Bolt has so re-framed the possibilities that everyone who knows track and field is now willing to openly allow for the possibility of seeing the 200 run in the 18s and the 100 in 9.4-something.
How can you not?
"He’s got an 18-second in him coming soon," Mullings said.
For one of the first times, Bolt explained Thursday how he has gotten so good so fast. It's rooted in the same thing that has made Michael Phelps even more of a force in the pool, an emphasis on weight-training for strength, speed and explosive power.
At the 2005 Worlds, for instance, won by Justin Gatlin of the United States in 20.04, Bolt finished eighth, in 26.27 -- that's right, 26.27. Wallace Spearmon of the United States took second in that race, in 20.20.
"I got a cramp during the race," Bolt said, going on to explain that in 2005 he was still raw and, moreover, had just started working with Glen Mills, his coach since. In 2006, he said, he was "mainly injured." At the 2007 Worlds, he took second behind Tyson Gay of the United States in the 200 and, he said, "We found out the real problem was I wasn't strong enough.
"We went back to the drawing board and worked on my strength and [on] speed-endurance," he said. "Now I know what I need to do."
Even so, Bolt did not believe, at least in public, that he would turn in a record time here Thursday. He had said so before the race and reiterated afterward his "surprise."
For one, there was the car accident earlier in the year, which disrupted his training, in particular the work he thought he needed to be stronger in the 200. "I'm not in the condition I was last year," he said.
The 200s he had run this year had come, as sometimes happens, in crummy weather, in pouring rain two months ago in Lausanne, Switzerland, for instance -- meaning his race preparation itself was not ideal.
There was, moreover, the physical drain of the 100 here just days before.
There was also the mental wear of not only the rounds in the 200 after that 100 but the realization that, essentially, he was going against himself. Gay had pulled out of the 200 here after coaxing all he could out of a sore groin to go 9.71 in the 100.
"I doubted people thought I would run 19.19," Bolt said. "I didn't think I would run 19.19."
Alonso Edward of Panama took second in 19.81. That's more than six-tenths of a second back. That's -- that's like what happens in high school.
Spearmon got third, in a season-best 19.85.
Going forward, how talents such as Edward, Spearmon and Crawford keep up with Bolt is far from clear.
Spearmon, who has become a good friend with Bolt, said, "Just because you get beat doesn't mean you stop trying. It means you go home and work your own resume." He added that he would maybe "put a picture of Bolt above my bed -- it'll be my motivation in life."

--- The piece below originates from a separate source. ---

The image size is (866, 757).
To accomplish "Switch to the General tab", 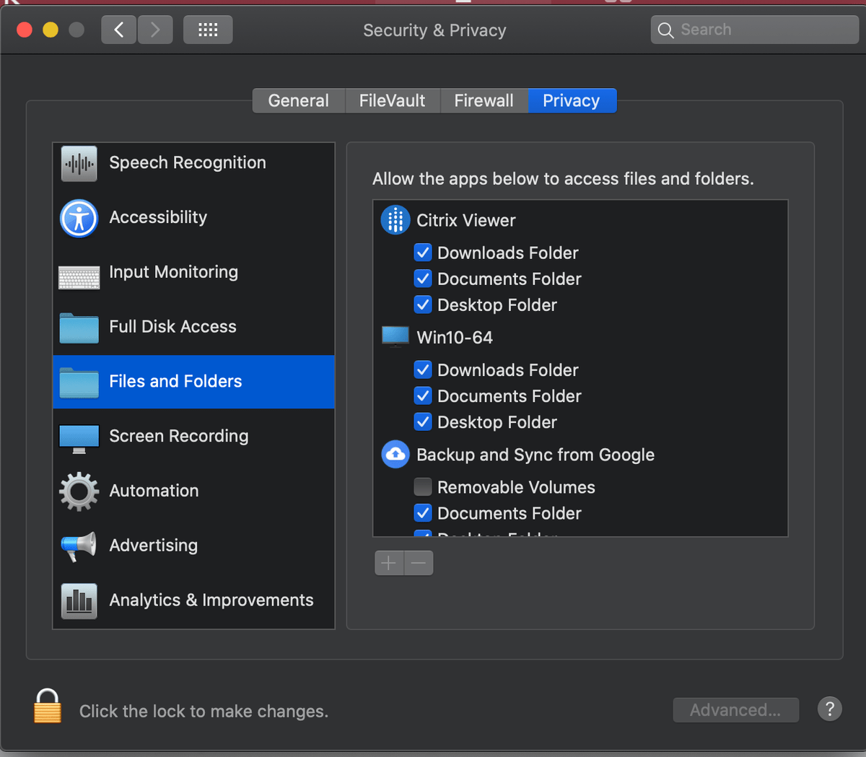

Crawford, who had called Bolt a "blessing," said he had been taught that "any time there's a blessing in the vicinity, you're close to being blessed yourself."
These guys, though, are chasing Bolt.
Bolt is chasing history.
He doesn't fix a number, 18-something or 9.4-something, to his potential. To do so, as he has made plain many times over, would be to assess boundaries and limits, and that's not his game.
Instead, he said, "Anything is possible."